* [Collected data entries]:
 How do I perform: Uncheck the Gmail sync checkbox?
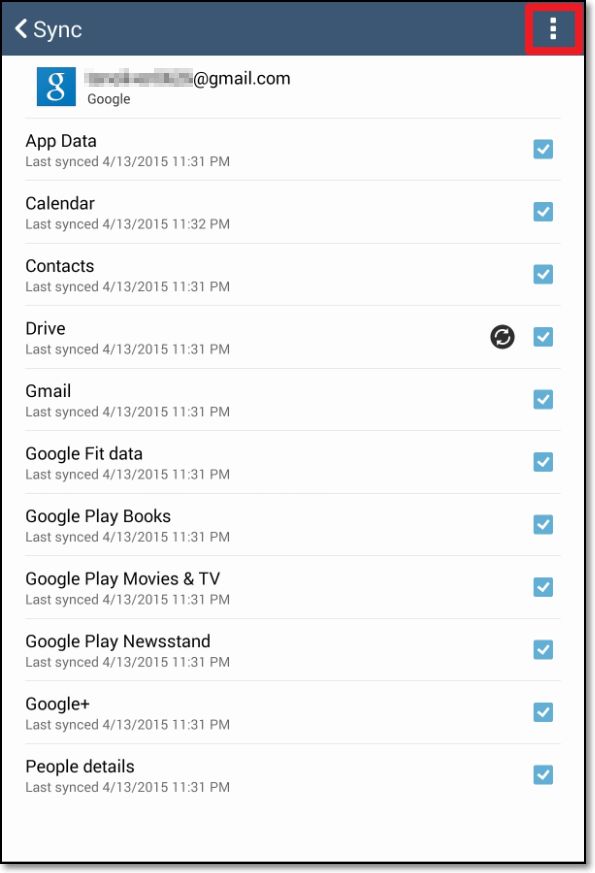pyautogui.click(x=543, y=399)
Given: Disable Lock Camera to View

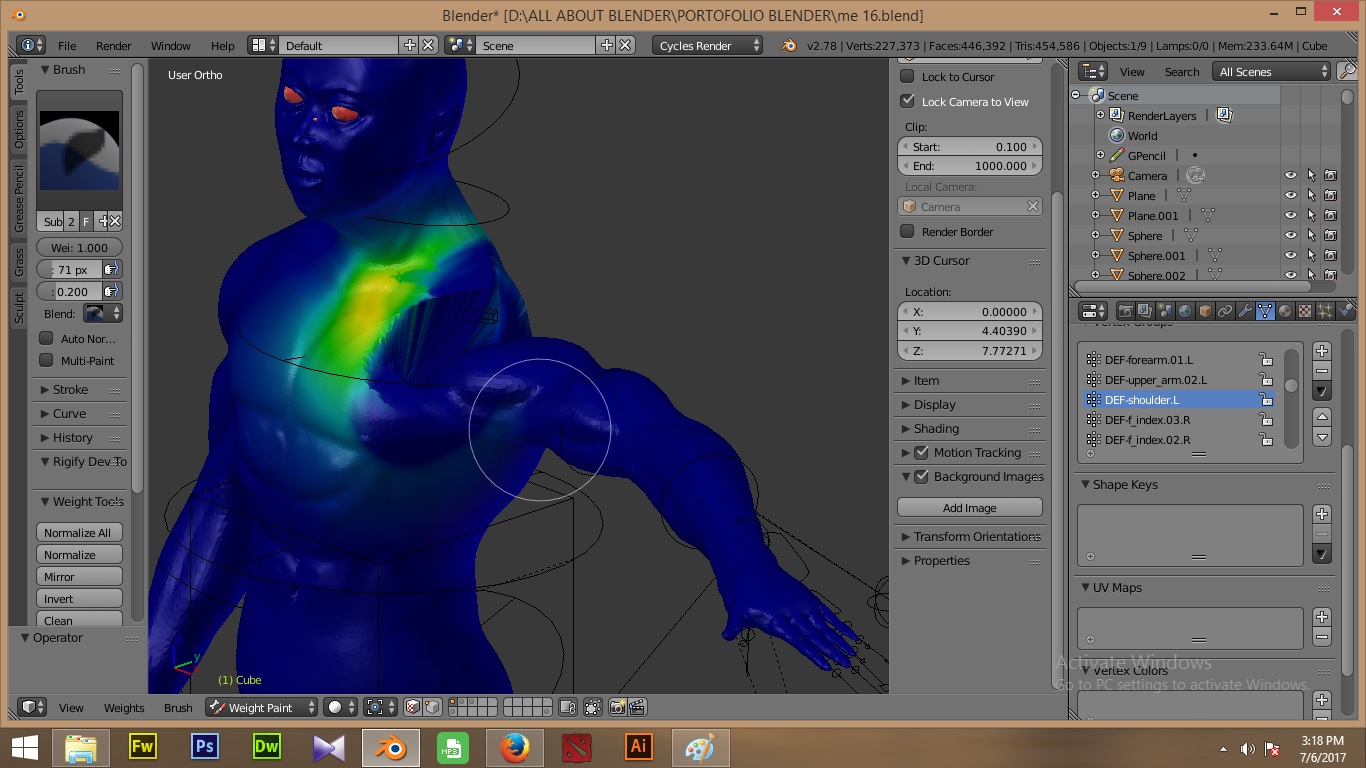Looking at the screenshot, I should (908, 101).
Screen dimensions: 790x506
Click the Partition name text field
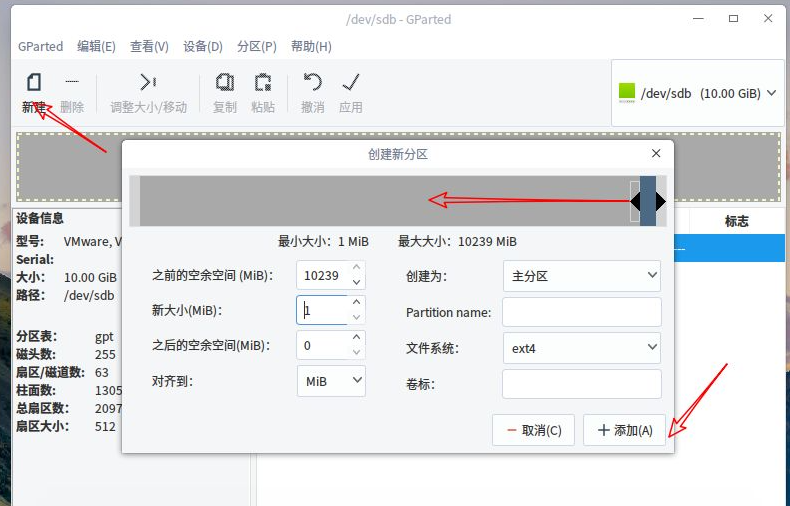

* [Description of the task]: The records above are to be quoted exactly, with all pictures left out.

* [Your solution]:
 How do I perform: Uncheck the Gmail sync checkbox?
pyautogui.click(x=543, y=399)
Given: Disable Lock Camera to View

Looking at the screenshot, I should (908, 101).
Screen dimensions: 790x506
Click the Partition name text field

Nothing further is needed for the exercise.